Circle Ventures invests in Flutterwave, adds USDC settlement
Flutterwave is expanding its stablecoin infrastructure with support for USDC settlement after receiving a strategic investment from Circle Ventures, as the African payments company builds more blockchain-based rails for cross-border payments.
The deal will allow businesses using Flutterwave to collect payments through local methods and settle in USDC, giving them another option for moving money across borders and accessing digital dollar liquidity.
Flutterwave did not disclose the size of Circle Ventures’ investment.
The integration expands Flutterwave’s stablecoin strategy beyond its existing partnership with Ripple, under which Ripple USD (RLUSD) is expected to serve as the default stablecoin across the company’s stablecoin products.
Rather than betting on one digital asset, Flutterwave is positioning itself as a multi-rail payments platform where businesses can move between bank transfers, cards, mobile money, fiat currencies and stablecoins through the same infrastructure.
Why Flutterwave is adding USDC
Stablecoins are increasingly being used by businesses for cross-border settlement, treasury management and access to dollar-denominated liquidity, particularly in markets where international payments can be slow or expensive.
By integrating USDC settlement, Flutterwave says businesses will be able to receive payments through local channels and choose to settle in USDC when it better suits their operations.
The company expects the option to reduce settlement delays and allow transactions to continue beyond traditional banking hours.
The integration could also make it easier for businesses already holding or managing treasury operations in USDC to enter African markets without building separate connections to local payment systems.
For Flutterwave, that is the larger opportunity. The company already connects banks, cards, mobile money networks and local payment methods across multiple African markets. Stablecoins are now being added as another settlement layer on top of that network.
Flutterwave is taking a multi-stablecoin approach
USDC will not replace Flutterwave’s existing stablecoin infrastructure.
The payments company said its partnership with Ripple remains central to its strategy, with RLUSD set to become the default stablecoin across its stablecoin products. The infrastructure will be supported by Ripple Payments and the XRP Ledger for enterprise settlement and cross-border transactions.
USDC will operate alongside RLUSD, giving businesses more choice over how they settle transactions.
That approach reflects a broader reality in cross-border payments: no single rail works for every business.
A remittance company may prioritise instant settlement. An exporter may want access to dollar liquidity. A global marketplace may need to collect locally and settle internationally, while a multinational company may have more complex treasury requirements.
Flutterwave wants to sit between those needs and the infrastructure required to meet them.
Stablecoins are becoming part of Africa’s payment infrastructure
The integration comes as African payment companies increasingly explore stablecoins as an alternative rail for moving money across borders.
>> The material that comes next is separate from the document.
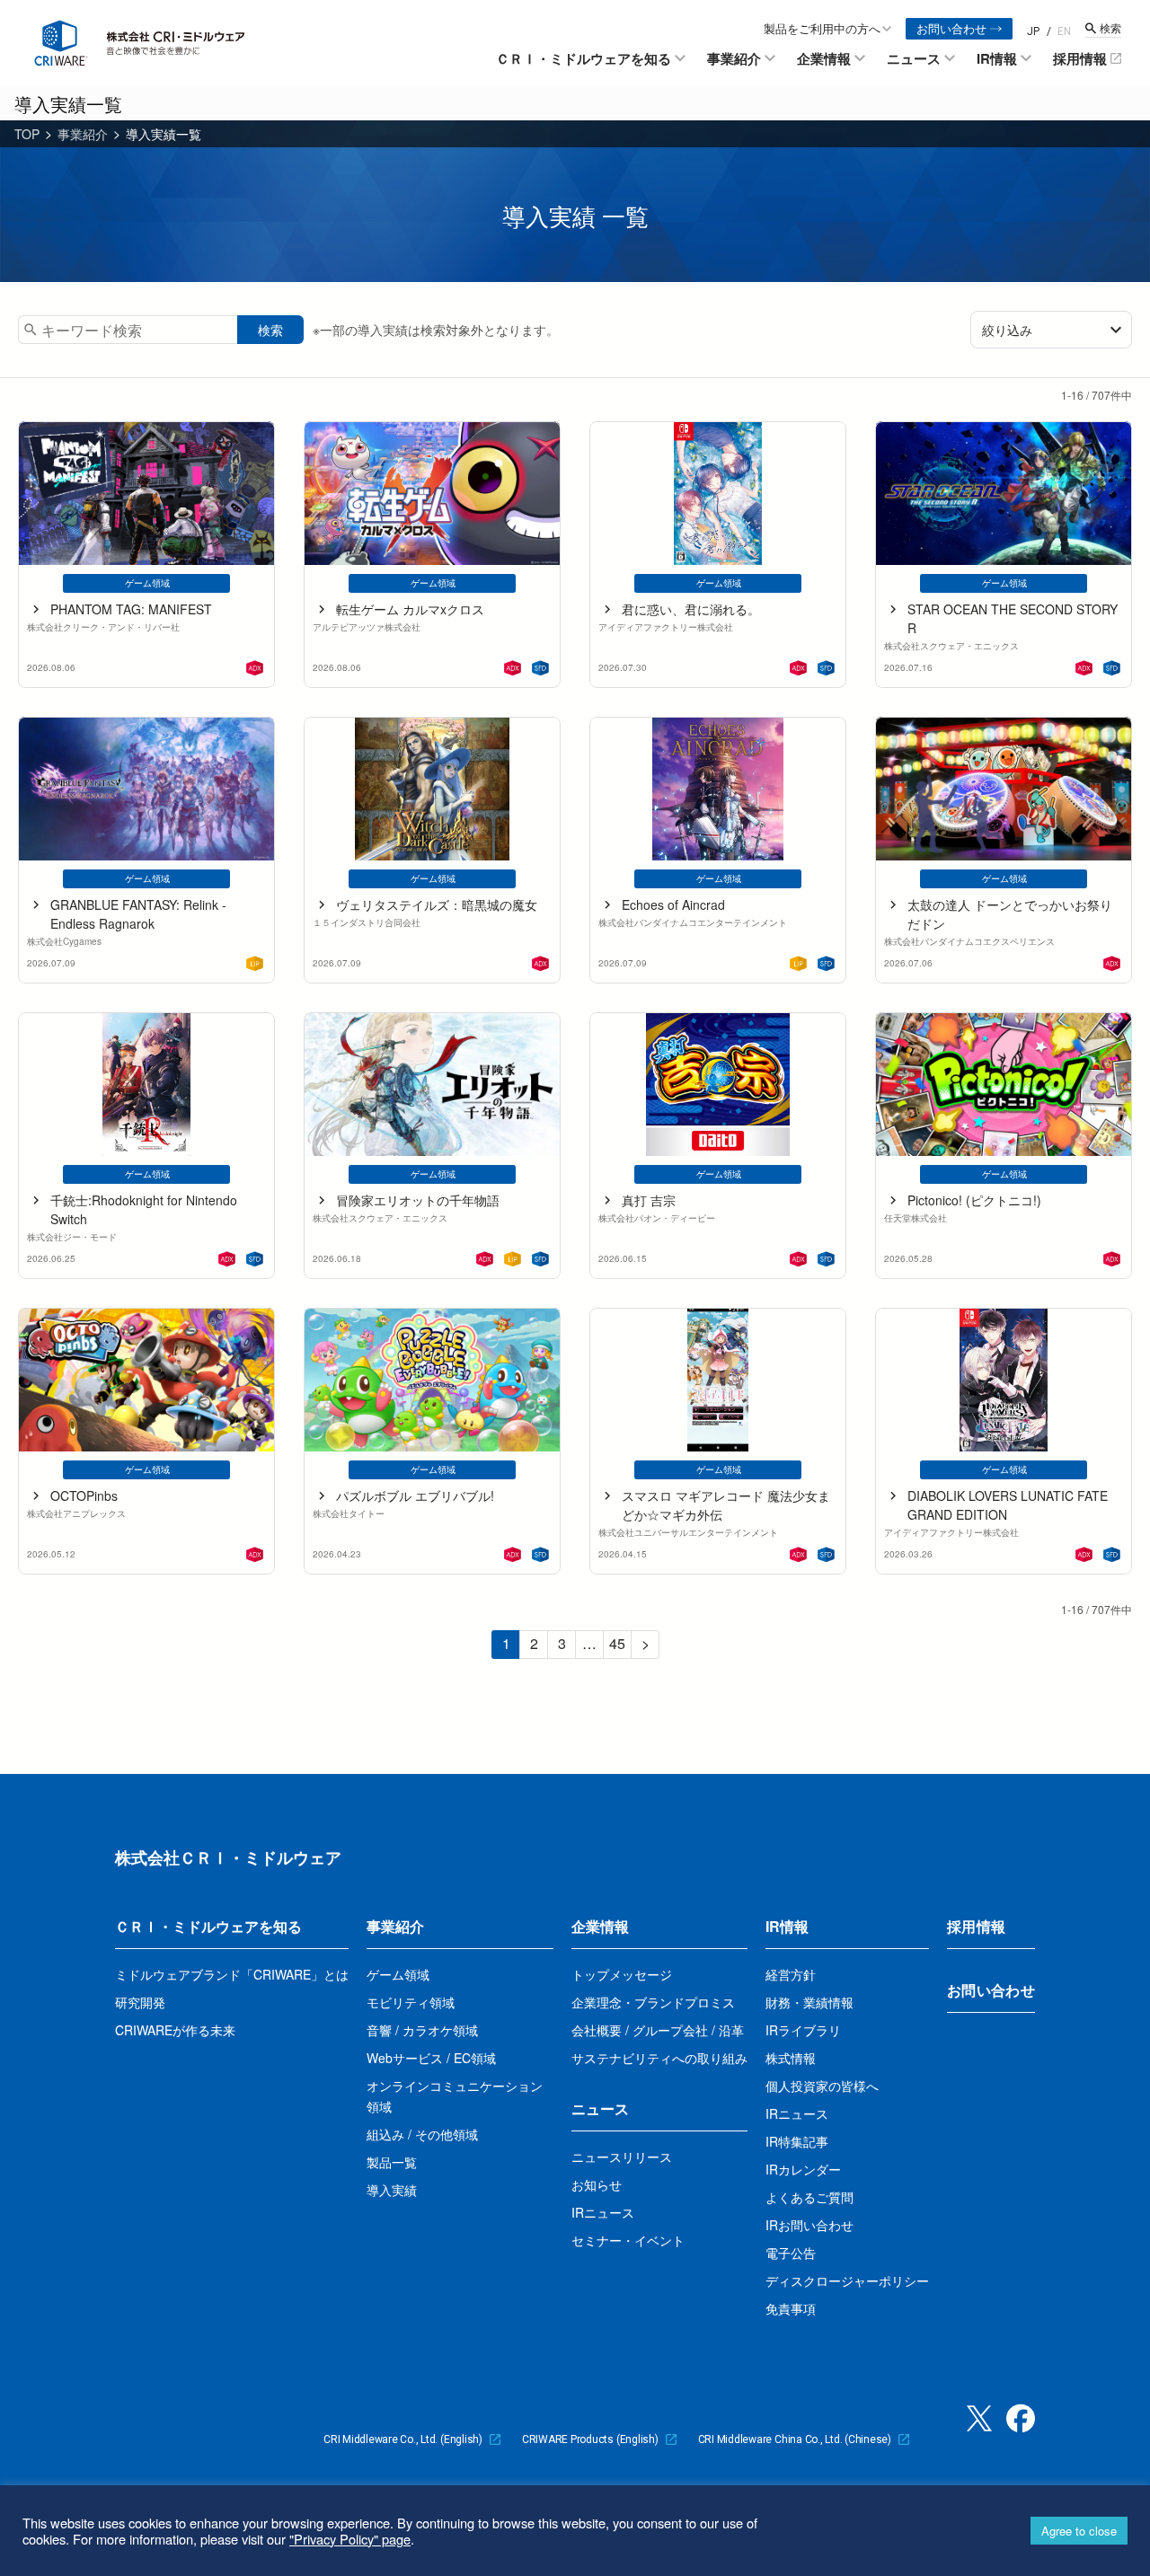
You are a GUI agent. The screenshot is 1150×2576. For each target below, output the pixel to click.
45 (617, 1643)
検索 (270, 330)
Traditional cross-border transactions can involve several intermediaries, including banks, foreign exchange providers, compliance systems and local payout networks. Each layer can increase the cost and time required to complete a transaction.
Stablecoins can shorten parts of that process by allowing value to move on blockchain networks, but businesses still need connections to local currencies and payment methods at either end of the transaction.
This is where companies like Flutterwave see an opportunity.
Instead of asking businesses to choose between traditional finance and blockchain infrastructure, Flutterwave is building a system that connects both. Customers can choose the outcome they need, while the company manages the payment rails behind the scenes.
The next phase of Flutterwave’s payments infrastructure
Flutterwave says it has processed more than one billion transactions worth over $50 billion since it was founded, building its business by connecting fragmented payment systems across Africa.
Its next phase is increasingly focused on connecting those local payment networks to new forms of global liquidity.
Circle Ventures’ investment gives Flutterwave a closer relationship with the company behind USDC, while its Ripple partnership provides another stablecoin and blockchain settlement route.
Together, the partnerships show how Flutterwave is preparing for a payments market where businesses may move between fiat currencies and digital dollars depending on cost, speed, geography and treasury needs.
For Flutterwave, the bet is not that stablecoins will replace cards, banks or mobile money. It is that the future of payments will require all of them to work together.